Shane M Powell (1)*, Laurence J Clarke (2,3), Bruce E Deagle (2,3), Jonathan S Stark (2)

1 School of Land and Food, University of Tasmania, Hobart, Tasmania, 7005, Australia
2 Australian Antarctic Division, Kingston, Tasmania, 7050, Australia
3 Antarctic Climate & Ecosystems Cooperative Research Centre, University of Tasmania, Hobart, Tasmania, 7001, Australia

Biofilms are complex communities existing in a matrix of extracellular polymeric substances. Biofilms are initially constructed by bacteria but mature biofilms contain a range of organisms interacting with each other and their environment. Hence they provide an ideal model community on which to study the effect of environmental changes.

In the 2014-2015 Antarctic summer, a free ocean carbon enrichment experiment (antFOCE) was carried out in the nearshore environment at Australia’s Casey station for approximately 8 weeks.

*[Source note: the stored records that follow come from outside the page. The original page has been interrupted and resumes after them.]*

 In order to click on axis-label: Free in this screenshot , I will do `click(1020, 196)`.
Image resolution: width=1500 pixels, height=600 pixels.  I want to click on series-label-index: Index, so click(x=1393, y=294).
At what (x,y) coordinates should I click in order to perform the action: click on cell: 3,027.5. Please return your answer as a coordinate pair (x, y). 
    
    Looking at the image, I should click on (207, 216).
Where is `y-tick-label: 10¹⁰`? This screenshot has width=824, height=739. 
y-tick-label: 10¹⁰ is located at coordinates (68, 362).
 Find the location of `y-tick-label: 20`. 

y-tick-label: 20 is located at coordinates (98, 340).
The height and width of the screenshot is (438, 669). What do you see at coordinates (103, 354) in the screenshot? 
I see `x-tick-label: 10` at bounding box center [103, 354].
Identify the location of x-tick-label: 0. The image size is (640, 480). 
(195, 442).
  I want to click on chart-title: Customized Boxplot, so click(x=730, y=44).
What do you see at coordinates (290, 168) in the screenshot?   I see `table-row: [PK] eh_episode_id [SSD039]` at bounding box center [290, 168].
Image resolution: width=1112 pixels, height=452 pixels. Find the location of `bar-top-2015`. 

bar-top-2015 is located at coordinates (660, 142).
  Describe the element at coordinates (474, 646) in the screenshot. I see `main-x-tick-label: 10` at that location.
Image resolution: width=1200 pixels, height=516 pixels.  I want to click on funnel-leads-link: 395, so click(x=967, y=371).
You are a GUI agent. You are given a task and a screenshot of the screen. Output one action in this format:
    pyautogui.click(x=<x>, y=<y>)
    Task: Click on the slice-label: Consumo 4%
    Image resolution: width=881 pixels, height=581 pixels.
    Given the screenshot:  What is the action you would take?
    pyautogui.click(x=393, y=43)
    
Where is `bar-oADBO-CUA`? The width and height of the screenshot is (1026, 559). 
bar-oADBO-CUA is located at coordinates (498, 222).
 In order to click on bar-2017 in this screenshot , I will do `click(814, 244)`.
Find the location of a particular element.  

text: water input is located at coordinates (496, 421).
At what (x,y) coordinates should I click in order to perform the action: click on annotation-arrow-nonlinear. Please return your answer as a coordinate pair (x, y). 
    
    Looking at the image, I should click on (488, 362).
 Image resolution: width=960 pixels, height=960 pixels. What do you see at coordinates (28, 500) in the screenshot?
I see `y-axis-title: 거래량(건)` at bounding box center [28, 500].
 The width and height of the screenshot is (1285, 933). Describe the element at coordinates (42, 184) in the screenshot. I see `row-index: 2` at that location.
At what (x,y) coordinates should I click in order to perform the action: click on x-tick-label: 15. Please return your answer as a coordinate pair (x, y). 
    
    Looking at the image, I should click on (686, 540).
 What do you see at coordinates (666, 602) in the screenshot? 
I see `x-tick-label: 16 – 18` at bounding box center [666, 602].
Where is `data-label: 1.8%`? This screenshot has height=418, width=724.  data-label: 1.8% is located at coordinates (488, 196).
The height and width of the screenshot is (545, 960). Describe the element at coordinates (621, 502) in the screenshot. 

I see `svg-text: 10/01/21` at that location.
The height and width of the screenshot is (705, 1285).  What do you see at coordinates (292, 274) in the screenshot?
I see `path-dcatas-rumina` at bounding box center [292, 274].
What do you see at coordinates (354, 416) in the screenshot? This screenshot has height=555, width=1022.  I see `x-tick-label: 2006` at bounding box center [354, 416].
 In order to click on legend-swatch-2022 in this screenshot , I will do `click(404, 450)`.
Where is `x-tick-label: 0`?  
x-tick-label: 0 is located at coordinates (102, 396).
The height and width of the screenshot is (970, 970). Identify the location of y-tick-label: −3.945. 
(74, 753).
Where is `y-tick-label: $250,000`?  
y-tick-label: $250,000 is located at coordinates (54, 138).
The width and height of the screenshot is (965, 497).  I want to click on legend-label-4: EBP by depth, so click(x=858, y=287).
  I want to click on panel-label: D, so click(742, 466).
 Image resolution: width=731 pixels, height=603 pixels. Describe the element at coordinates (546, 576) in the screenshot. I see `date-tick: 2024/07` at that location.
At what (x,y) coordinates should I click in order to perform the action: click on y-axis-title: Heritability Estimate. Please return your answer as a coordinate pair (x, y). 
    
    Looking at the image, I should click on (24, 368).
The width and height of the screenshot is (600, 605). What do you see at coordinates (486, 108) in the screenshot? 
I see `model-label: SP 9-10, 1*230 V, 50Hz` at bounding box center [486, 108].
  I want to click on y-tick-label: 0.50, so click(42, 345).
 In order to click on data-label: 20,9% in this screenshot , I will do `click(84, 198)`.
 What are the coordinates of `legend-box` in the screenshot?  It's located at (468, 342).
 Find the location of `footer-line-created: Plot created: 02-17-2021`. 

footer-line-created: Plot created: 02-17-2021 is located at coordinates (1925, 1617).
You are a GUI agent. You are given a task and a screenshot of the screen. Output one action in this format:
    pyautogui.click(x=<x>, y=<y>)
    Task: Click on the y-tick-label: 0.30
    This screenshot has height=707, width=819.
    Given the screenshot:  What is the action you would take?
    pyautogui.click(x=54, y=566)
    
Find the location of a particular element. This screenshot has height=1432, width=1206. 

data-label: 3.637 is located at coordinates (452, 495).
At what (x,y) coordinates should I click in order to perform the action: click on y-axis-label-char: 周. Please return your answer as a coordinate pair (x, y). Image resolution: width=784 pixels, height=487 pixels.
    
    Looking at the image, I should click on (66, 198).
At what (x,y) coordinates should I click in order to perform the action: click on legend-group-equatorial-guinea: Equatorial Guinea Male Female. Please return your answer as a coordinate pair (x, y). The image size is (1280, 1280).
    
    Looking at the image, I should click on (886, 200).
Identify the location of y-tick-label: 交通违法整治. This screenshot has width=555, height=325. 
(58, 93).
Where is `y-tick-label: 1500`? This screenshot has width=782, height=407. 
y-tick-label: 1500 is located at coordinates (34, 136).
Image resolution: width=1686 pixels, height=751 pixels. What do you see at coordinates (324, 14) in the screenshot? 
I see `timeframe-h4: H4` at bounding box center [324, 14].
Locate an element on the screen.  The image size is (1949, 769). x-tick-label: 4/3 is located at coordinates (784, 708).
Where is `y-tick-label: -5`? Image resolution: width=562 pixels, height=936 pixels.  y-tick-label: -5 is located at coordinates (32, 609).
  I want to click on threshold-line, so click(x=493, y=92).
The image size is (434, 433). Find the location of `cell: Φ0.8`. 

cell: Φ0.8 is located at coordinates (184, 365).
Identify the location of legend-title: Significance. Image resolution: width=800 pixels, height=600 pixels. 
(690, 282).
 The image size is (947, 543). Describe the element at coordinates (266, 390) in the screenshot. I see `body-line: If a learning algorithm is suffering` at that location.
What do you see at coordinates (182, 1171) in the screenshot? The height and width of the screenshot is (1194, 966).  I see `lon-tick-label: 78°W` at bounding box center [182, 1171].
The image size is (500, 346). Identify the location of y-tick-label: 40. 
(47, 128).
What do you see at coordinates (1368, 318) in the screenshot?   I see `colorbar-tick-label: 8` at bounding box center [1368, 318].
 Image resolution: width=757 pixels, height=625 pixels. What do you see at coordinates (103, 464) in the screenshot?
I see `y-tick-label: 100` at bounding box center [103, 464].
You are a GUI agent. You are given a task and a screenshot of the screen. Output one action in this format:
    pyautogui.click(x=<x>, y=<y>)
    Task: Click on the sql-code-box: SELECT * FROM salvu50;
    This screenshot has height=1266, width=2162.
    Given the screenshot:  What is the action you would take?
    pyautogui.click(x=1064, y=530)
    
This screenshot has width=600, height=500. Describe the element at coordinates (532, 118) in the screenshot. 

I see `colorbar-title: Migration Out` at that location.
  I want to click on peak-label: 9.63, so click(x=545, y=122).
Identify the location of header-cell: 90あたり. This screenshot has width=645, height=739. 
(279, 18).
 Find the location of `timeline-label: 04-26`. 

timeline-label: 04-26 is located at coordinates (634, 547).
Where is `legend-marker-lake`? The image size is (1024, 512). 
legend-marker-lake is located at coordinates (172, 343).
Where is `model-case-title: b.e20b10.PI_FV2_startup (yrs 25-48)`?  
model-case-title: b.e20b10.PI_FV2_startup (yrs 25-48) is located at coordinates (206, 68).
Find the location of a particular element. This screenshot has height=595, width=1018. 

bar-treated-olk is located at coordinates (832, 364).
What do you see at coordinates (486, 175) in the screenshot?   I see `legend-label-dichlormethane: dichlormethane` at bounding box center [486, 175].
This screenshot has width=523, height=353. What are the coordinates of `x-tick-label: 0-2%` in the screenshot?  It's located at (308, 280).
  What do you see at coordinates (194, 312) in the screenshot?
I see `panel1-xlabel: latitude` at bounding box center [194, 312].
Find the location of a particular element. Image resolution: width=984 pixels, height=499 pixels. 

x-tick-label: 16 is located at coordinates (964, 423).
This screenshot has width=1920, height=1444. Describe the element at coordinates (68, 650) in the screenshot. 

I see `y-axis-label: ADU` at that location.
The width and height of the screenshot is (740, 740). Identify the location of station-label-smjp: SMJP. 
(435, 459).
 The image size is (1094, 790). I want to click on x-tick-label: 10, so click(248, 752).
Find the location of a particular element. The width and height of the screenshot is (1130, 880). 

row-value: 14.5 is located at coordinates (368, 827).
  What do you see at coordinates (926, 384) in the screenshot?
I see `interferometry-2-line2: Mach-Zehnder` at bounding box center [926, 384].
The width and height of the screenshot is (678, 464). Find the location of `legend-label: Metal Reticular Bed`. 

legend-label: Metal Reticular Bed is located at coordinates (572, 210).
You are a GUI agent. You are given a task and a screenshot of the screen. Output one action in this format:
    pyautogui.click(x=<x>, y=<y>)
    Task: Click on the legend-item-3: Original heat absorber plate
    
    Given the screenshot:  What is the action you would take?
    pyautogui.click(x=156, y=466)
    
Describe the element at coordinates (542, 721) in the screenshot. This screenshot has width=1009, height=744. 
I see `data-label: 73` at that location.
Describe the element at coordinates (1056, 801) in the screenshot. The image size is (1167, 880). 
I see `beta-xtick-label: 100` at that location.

There were three treatments: two acidified chambers (at 0.4 pH below ambient); two control chambers (ambient pH); and two open plots (no chamber). In this experiment glass slides were used as a substrate for the growth of biofilms in all treatments, which were sampled at two times, 4 weeks (January) and 8 weeks (February). DNA was extracted from the biofilms and high throughput amplicon sequencing was used to examine the composition of bacterial, archeal and eukaryotic communities.

Complex and dynamic communities were observed in the nearby environment and within the chambers. The communities were influenced by the time of sampling (January or February) and by whether they were collected from within the chamber or the external open environment. At some of the time points, clear differences were observed between the communities in the control and acidified chambers. The bacterial communities were typical marine communities dominated by the Gammaproteobacteria, Alphaproteobacteria and Flavobacteriia. Half the eukaryote taxa that were more abundant in the acidified treatment compared to the control were identified as Bacillariophyta, whereas Dinophyceae and Cercozoans tended to be less abundant on slides from the acidified chambers.

Although we observed a distinct ‘chamber effect’, differences in the communities between the acidified and control chambers suggest Antarctic biofilm colonisation dynamics may be altered in a high CO2 world.